◆ Exercise goal ◆
In the entries that follow, copy exactly each line from the first through the line with "Q2A Market (143, 1160)".

◆ Source records ◆
Start of Block

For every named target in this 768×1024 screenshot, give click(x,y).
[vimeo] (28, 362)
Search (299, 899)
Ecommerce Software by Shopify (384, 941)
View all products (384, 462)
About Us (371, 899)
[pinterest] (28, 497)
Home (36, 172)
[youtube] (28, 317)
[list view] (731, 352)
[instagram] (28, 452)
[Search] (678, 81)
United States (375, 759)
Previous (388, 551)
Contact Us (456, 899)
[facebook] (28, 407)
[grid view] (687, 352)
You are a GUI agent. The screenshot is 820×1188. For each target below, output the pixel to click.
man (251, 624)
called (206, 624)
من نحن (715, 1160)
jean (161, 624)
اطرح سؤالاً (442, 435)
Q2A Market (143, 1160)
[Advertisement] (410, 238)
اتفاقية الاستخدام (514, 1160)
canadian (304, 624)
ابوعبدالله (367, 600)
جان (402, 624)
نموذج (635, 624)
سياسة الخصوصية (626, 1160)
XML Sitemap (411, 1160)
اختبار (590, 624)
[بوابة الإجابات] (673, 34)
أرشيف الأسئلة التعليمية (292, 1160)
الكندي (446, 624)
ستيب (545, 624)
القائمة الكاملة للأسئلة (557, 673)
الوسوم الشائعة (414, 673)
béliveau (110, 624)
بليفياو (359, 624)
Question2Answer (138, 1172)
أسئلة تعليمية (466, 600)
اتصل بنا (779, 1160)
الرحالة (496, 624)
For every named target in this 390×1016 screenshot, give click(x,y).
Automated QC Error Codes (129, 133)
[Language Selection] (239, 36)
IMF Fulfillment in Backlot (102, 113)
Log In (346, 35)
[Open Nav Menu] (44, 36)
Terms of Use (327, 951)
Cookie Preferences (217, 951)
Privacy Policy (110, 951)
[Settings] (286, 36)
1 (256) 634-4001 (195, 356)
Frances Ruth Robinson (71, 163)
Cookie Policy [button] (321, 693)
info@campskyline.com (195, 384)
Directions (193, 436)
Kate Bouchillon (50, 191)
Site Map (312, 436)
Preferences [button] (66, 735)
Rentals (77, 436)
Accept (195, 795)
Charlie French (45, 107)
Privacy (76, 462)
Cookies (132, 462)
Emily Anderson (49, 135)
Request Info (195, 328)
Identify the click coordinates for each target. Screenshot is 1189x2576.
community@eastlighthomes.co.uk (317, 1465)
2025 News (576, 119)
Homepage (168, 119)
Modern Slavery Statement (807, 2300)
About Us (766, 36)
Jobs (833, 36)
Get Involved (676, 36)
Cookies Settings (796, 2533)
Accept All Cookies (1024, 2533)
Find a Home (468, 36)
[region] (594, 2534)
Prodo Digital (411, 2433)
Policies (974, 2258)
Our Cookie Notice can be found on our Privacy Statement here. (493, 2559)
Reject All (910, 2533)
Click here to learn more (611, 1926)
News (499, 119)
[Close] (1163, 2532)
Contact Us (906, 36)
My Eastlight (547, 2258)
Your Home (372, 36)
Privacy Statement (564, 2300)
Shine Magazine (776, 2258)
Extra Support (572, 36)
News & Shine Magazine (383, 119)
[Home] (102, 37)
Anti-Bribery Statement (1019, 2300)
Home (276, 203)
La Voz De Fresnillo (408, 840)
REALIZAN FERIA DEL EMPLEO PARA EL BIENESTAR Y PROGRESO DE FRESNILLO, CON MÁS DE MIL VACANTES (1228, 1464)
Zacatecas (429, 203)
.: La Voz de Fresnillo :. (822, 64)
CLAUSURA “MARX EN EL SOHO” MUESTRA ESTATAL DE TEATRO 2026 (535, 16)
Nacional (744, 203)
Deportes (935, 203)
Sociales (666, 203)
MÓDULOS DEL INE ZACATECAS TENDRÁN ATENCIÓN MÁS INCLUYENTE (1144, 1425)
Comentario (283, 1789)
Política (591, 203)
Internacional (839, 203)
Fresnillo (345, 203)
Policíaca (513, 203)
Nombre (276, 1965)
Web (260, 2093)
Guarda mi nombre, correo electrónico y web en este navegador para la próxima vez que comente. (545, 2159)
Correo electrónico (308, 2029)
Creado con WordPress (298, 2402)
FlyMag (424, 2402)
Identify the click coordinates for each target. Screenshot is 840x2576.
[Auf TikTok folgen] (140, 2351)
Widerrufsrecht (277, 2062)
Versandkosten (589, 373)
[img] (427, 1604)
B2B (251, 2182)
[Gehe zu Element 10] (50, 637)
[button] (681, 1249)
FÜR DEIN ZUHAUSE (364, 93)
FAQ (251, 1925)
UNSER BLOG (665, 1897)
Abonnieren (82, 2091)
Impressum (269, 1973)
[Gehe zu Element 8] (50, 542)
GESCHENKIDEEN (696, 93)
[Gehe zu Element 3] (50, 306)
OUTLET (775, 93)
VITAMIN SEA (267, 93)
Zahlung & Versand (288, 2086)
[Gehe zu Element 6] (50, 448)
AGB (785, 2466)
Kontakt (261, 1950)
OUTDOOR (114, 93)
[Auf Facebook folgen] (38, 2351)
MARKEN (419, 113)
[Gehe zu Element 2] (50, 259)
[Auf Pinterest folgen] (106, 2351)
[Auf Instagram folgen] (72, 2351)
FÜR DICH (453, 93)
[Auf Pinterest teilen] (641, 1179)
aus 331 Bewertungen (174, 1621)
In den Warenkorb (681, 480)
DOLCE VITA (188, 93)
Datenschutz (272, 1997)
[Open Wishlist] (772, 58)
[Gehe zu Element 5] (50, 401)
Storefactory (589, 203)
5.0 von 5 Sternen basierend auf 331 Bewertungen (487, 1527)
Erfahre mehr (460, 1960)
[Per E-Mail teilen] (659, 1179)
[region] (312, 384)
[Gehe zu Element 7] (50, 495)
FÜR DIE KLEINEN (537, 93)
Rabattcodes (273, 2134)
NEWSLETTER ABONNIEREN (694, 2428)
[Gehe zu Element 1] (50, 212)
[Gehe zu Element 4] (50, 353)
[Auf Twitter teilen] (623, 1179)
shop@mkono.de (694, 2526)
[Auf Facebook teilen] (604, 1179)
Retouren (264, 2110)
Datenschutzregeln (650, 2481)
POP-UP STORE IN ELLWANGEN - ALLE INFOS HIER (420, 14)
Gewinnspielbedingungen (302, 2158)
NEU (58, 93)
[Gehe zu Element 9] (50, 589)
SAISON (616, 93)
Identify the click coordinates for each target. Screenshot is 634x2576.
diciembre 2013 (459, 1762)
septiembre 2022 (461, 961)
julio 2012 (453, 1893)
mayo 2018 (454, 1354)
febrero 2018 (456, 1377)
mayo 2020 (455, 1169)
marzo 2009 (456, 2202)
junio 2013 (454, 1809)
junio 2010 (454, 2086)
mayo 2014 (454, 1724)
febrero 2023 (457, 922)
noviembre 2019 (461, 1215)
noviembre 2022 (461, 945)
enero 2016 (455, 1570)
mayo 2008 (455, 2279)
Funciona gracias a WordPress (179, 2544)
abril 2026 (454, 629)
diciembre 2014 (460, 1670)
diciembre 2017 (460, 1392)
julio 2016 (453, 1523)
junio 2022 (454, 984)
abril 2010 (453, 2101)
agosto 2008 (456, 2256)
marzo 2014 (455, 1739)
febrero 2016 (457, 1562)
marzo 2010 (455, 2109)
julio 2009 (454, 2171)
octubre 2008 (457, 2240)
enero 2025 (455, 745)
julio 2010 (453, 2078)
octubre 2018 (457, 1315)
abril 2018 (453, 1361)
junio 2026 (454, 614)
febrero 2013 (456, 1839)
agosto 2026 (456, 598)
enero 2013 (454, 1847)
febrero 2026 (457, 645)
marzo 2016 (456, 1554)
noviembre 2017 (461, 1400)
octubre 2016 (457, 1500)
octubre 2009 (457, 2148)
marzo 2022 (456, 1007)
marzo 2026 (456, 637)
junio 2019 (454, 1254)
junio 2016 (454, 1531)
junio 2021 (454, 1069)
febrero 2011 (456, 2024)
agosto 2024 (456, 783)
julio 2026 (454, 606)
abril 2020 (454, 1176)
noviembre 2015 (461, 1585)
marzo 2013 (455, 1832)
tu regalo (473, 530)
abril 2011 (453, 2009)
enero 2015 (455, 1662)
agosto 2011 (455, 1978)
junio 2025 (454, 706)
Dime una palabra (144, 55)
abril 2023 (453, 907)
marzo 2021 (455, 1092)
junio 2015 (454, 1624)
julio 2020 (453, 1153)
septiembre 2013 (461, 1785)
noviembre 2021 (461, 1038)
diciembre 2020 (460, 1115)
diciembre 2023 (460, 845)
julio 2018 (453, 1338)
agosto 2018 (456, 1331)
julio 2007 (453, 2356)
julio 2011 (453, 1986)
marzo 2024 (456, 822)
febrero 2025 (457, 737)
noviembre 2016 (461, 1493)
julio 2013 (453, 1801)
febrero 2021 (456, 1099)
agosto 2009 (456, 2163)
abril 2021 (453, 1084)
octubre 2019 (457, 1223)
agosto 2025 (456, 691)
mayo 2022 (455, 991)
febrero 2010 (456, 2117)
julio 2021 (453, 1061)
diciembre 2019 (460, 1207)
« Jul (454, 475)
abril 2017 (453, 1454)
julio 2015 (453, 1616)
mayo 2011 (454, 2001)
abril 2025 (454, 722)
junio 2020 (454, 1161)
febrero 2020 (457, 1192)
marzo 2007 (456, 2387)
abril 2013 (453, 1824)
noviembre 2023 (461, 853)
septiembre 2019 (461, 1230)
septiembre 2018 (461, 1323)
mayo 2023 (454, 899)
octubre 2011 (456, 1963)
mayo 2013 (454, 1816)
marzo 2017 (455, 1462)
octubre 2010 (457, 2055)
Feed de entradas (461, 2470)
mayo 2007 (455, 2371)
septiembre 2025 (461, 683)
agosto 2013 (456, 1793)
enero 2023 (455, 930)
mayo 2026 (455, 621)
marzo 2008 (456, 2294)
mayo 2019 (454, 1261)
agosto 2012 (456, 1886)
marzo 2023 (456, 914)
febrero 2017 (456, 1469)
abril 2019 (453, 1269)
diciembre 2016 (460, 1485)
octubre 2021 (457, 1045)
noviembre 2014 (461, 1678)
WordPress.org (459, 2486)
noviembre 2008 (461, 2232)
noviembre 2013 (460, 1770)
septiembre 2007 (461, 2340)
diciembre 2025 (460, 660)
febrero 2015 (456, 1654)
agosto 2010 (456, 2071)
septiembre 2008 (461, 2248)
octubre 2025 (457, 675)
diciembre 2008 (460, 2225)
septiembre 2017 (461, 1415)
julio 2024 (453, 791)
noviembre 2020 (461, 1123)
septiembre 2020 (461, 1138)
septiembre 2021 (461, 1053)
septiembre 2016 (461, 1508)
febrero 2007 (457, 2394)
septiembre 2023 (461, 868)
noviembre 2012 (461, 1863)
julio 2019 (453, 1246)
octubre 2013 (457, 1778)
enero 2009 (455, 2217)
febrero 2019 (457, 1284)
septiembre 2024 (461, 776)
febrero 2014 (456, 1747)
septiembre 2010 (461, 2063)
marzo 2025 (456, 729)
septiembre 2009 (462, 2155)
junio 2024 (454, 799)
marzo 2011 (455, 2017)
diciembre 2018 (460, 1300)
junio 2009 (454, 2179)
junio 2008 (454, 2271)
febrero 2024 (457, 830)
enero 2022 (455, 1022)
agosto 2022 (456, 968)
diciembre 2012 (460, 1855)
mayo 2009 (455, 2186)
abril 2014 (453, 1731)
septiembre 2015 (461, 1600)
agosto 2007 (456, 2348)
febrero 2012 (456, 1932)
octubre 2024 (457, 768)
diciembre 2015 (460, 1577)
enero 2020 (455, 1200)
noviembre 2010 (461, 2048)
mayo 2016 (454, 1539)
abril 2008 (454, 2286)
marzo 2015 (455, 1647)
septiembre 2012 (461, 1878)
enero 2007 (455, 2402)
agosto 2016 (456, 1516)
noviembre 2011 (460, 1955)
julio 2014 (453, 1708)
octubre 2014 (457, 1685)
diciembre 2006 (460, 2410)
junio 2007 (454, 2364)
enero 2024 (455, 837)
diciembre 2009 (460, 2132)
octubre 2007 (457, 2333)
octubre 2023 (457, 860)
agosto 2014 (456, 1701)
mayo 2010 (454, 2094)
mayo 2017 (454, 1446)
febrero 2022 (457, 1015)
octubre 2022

End of Block

◆ Reply to the task ◆
For every named target in this 768×1024 screenshot, give click(x,y).
[vimeo] (28, 362)
Search (299, 899)
Ecommerce Software by Shopify (384, 941)
View all products (384, 462)
About Us (371, 899)
[pinterest] (28, 497)
Home (36, 172)
[youtube] (28, 317)
[list view] (731, 352)
[instagram] (28, 452)
[Search] (678, 81)
United States (375, 759)
Previous (388, 551)
Contact Us (456, 899)
[facebook] (28, 407)
[grid view] (687, 352)
You are a GUI agent. The screenshot is 820×1188. For each target below, output the pixel to click.
man (251, 624)
called (206, 624)
من نحن (715, 1160)
jean (161, 624)
اطرح سؤالاً (442, 435)
Q2A Market (143, 1160)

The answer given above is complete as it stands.